I did manage to get a run in that morning as well. Marathon is really small so I basically ran the entire town as my route. The first part of the run I was basically playing photographer instead of running. The view of the “mountains” was just too neat! Very pretty. Also, windmills. Windmills everywhere! I actually find windmills a nice view by themselves.

Throughout the whole weekend I tried my very hardest to keep the screaming ED thoughts at bay. This is so difficult when they are usually so prominent. I wanted to enjoy the mini vacation and time with my husband and family. This is difficult though when I’m eating foods that are just SO foreign and sometimes you don’t even know that they are. I’m terrified of food that I don’t know the caloric content of and so I was face to face with one of my biggest fears every meal every day we were there.

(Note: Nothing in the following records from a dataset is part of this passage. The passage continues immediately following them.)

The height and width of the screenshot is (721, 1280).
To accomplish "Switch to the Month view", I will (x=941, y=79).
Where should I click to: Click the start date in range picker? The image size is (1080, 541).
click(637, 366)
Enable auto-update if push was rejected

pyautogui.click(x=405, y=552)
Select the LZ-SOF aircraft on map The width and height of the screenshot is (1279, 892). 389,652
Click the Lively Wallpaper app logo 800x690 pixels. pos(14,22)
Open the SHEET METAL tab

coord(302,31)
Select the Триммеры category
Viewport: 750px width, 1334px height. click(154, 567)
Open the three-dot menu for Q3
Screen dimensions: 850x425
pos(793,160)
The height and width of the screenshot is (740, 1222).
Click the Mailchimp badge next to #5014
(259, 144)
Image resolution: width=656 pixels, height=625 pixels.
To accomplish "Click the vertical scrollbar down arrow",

I was faced with people asking how my food was, asking if I had eaten and I felt like were watching me. I’m just different when it comes to food. I just want to eat it and not discuss it. Other people, normal people, that don’t have eating issues, are probably able to enjoy food more easily and discuss among themselves. It just keeps me like a cat on a hot tin roof! I tried to keep myself from being too on edge about it. I really did.

I did make one discovery at lunch Saturday though! I ate part of M’s sandwich and I learned that I think I like rye bread. I need to go to HEB asap so check this stuff out!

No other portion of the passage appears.